Potential net energy savings from changing roof reflectivity is huge. Building managers in Los Angeles could save $35 million, those in Houston could save $27 million, those in New York could save $16 million and those in Chicago could save $10 million, according to researchers at LBNL.
According to Energy Star, individual buildings could get as high as a 50 percent energy savings with cool roofs. Also, a reflective roof can reduce peak cooling demand by 10-15 percent.
According to the Florida Solar Energy Center at the University of Central Florida, a small, private elementary school with a white acrylic elastomeric coating reduced energy costs considerably. Data analysis of two years, one before resurfacing and one after, reveals that roof surface, roof plenum and class room air temperatures were significantly lower during the second year.
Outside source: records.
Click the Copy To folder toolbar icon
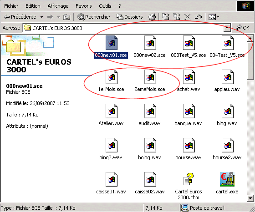 [x=177, y=16]
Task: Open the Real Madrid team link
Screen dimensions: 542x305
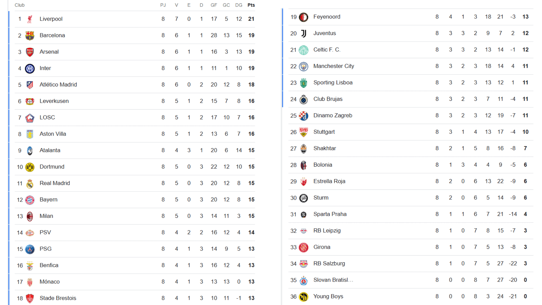Action: [55, 183]
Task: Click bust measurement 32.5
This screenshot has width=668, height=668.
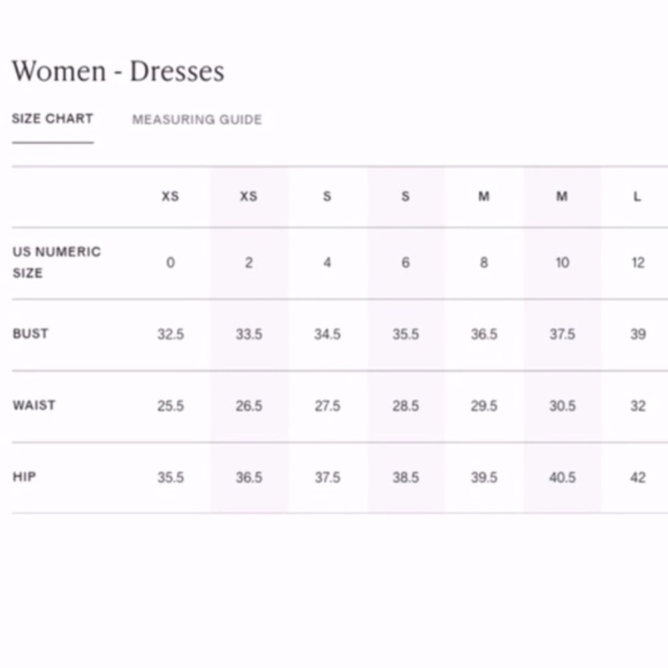Action: [x=170, y=334]
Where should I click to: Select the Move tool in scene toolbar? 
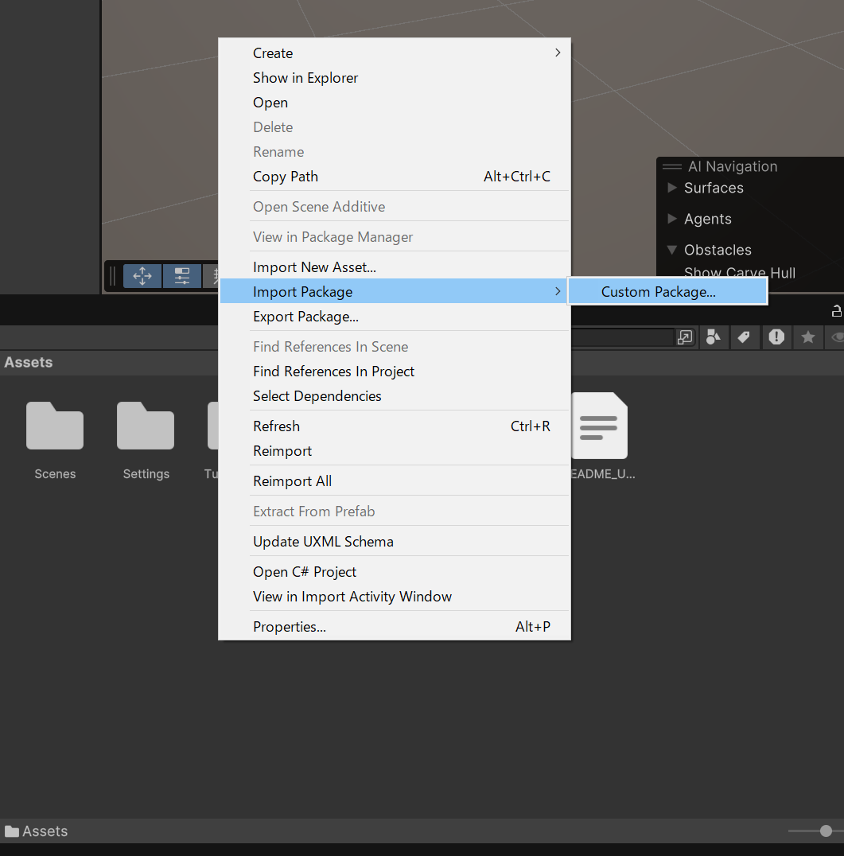(x=142, y=276)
Chiller electric power use was reduced by an average of 10 percent from one year to the next, totaling 13,000 kilowatt-hours in annual savings. The impact on peak demands was even more noticeable. Daily average annual demand reductions of 1.5 kw were observed between 9 a.m. and 4 p.m. on an annual basis.
Ryan reports one school retrofitted its roof with additional insulation and white roof coating, a move that saved $30,000 the first year and $35,000 the second.
There’s another benefit. Light-colored roofs tend to last longer. The constant heating and cooling of a roof causes it to expand and contract, causing wear and tear on the materials.
White flat roofs are not maintenance free. Like all roofs, they require regular inspection and repair procedures. Also, white roofs need to be kept clean in order to provide the energy payback.
Roofing system manufacturers can be good sources of for managers seeking input on inspection, maintenance and repair procedures, Ryan says.
As is the case with all Energy Star programs, Ryan says, there is an environmental and economic benefit to Energy Star roofing products.
Says Ryan, “Saving energy, no matter how you do it, reduces pollution and saves managers money.”